Parmi toutes ces manifestions de religions diverses, de croyances et de rêves, j’épinglerai pour cette fois ce qui m’a personnellement le plus interpellée, à savoir cette particularité étonnante des humains qui est de créer de la culture,  du mythe et du rite en toutes circonstances. Au cours du colloque j’ai réalisé qu’une lecture tant de l’addiction que de nombre de pathologies mais aussi de mouvements politiques tels les populismes, peut se faire à travers la disparition des grands mythes fondateurs de nos sociétés, et des grandes religions qui lui ont servi de piliers pendant des siècles.

Dans un article précédent, je soulignais la disparition de la visibilité des religions dans l’espace public, et l’anxiété que génère chez certains leur réapparition (peut être une angoisse bien compréhensible…) sous la forme de signes religieux de plus en plus apparents, et je posais la question de ce que deviennent les Dieux et les rites après qu’ils aient été détruits par cette nouvelle religion qu’est la vérité scientifique?

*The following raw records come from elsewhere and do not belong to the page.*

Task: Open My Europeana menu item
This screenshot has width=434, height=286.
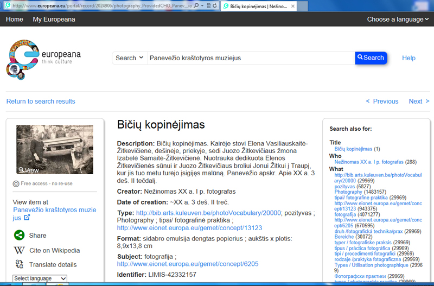Action: tap(54, 19)
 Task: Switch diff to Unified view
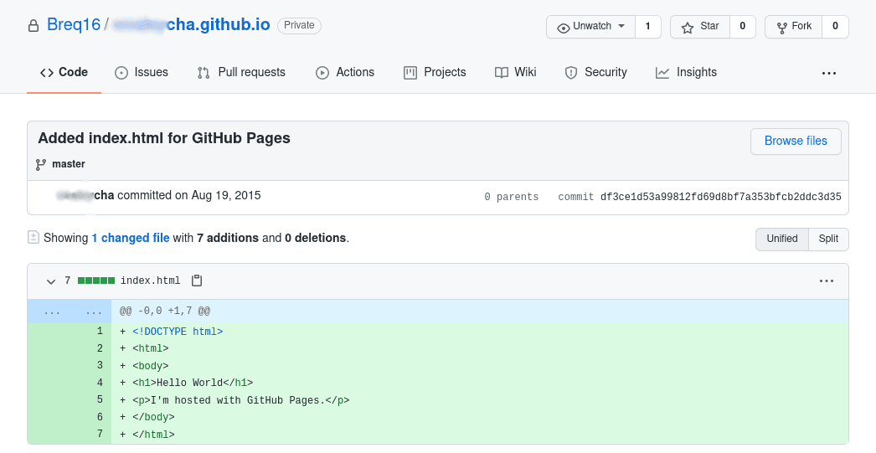click(781, 239)
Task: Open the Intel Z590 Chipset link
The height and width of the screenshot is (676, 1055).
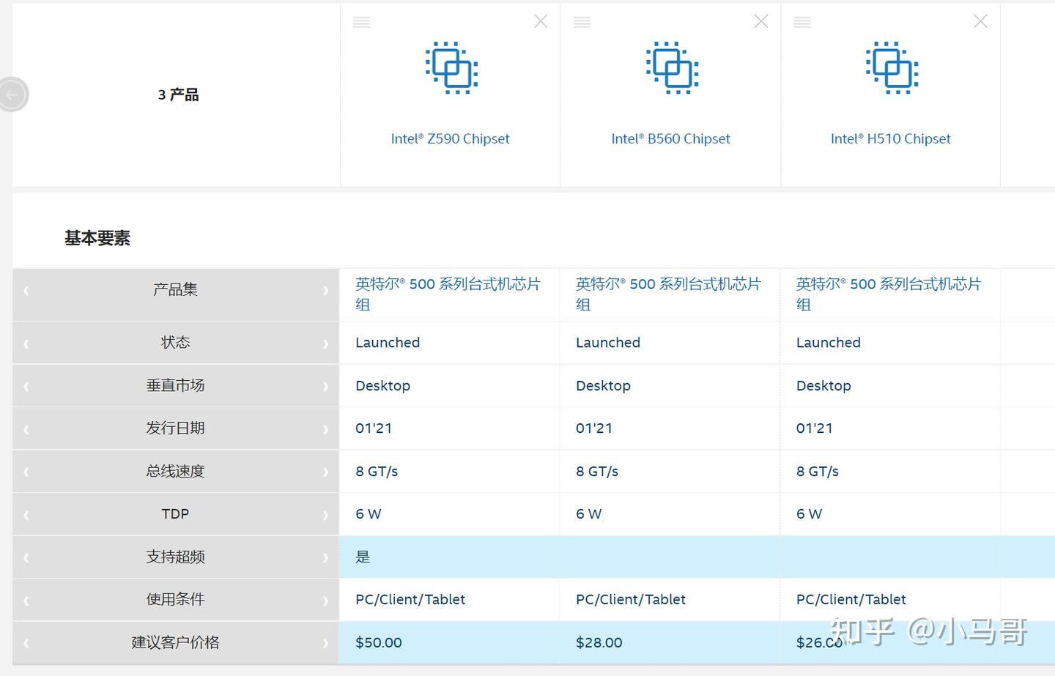Action: [450, 139]
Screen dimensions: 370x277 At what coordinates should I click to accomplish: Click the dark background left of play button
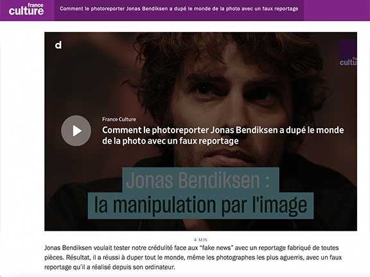(x=53, y=131)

Le colloque nous en a montré une réapparition particulièrement impressionnante via les réseaux sociaux mais tout particulièrement via les jeux en ligne,  où l’on voit se construire au sein de ligues de jeux ce qu’on peut carrément nommer comme des nouvelles ritualisations autour des grands évènements de la vie, initiations, mariages, deuils mais aussi références à des ancêtres glorieux, à un passé riche de savoirs et d’équilibre…. En quelque sorte des nouvelles religions, mais surtout de nouveaux mythes et de nouveaux rites sauvages mais étonnants par la proximité qu’ils ont avec les rites connus dans les sociétés primitives.

Une fois de plus une rencontre fascinante avec la créativité de l’humanité, souvent pour le pire, mais là surtout pour le meilleur.